[Dataset entries]:
____________

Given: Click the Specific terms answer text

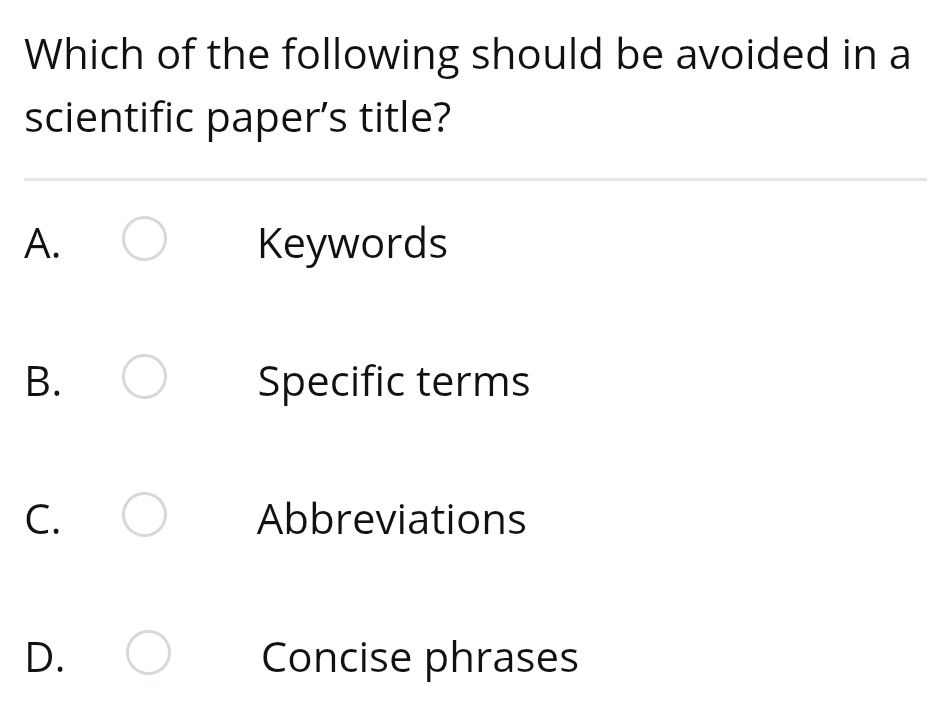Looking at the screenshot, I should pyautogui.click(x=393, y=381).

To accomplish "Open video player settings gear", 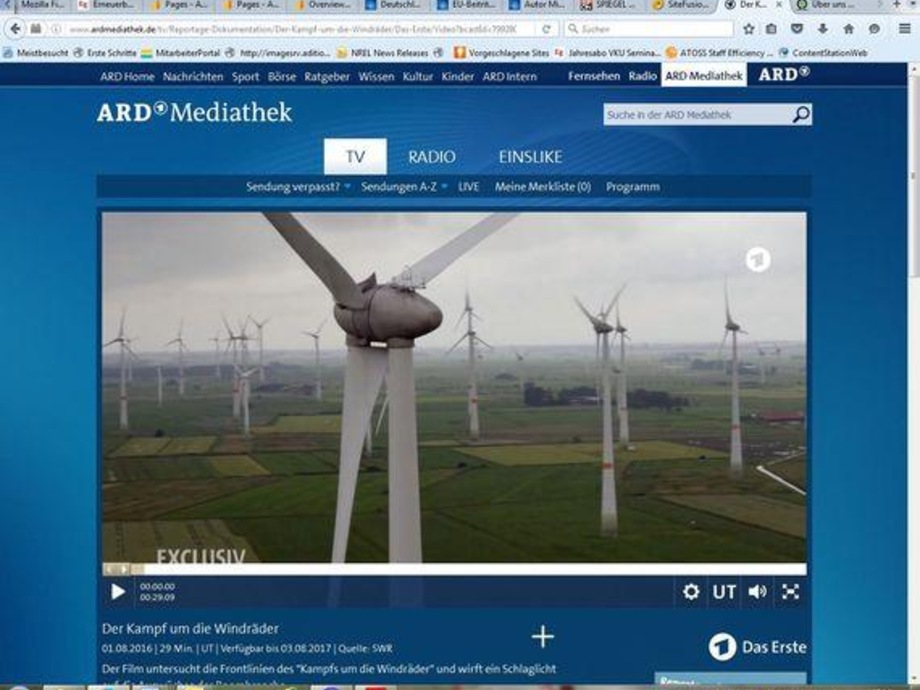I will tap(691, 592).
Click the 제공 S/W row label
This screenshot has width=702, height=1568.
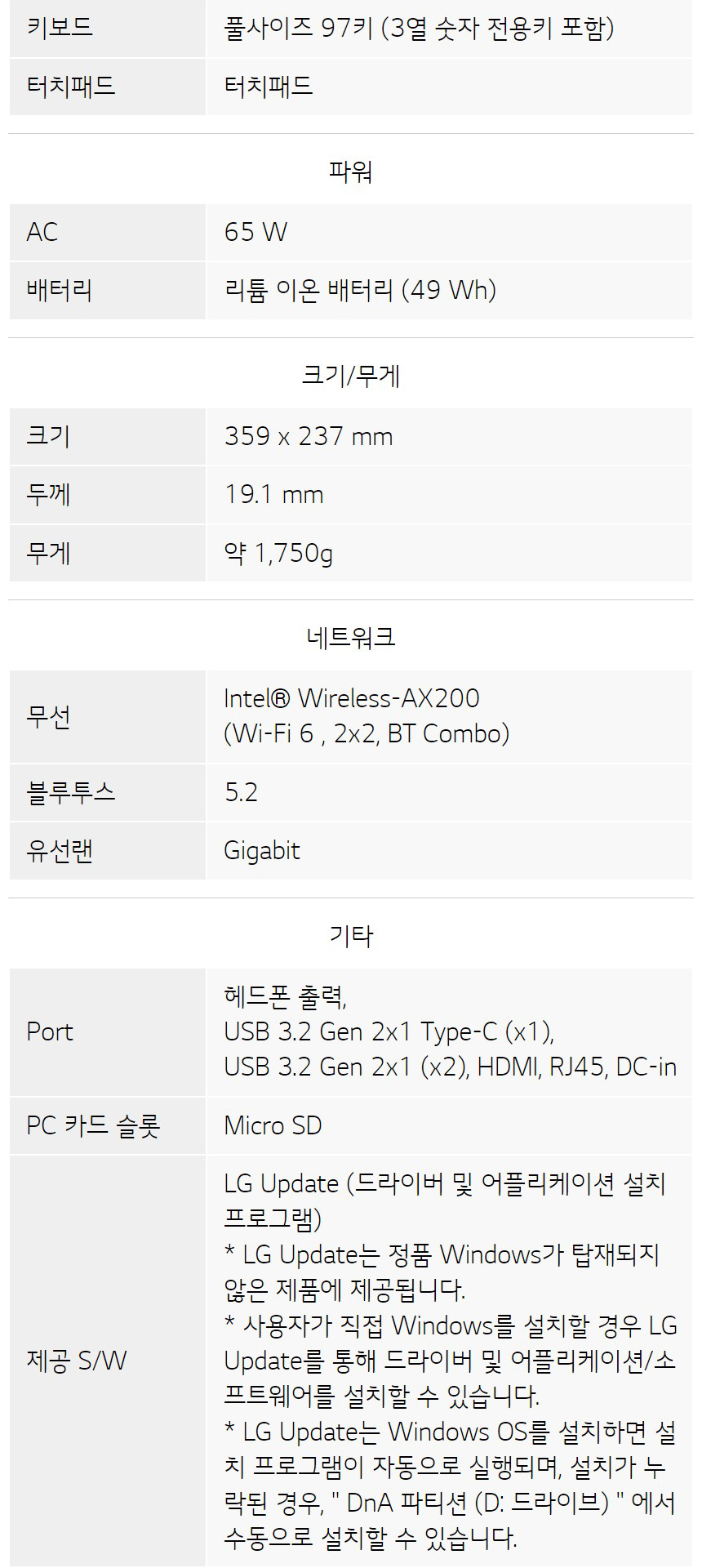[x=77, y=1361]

____________

[Problem requirements]:
Quote the records word for word from the line containing "Click the 제공 S/W row label" down to the end of the records, and leave the pictures out.

[Answer to the exercise]:
Click the 제공 S/W row label
This screenshot has width=702, height=1568.
[x=77, y=1361]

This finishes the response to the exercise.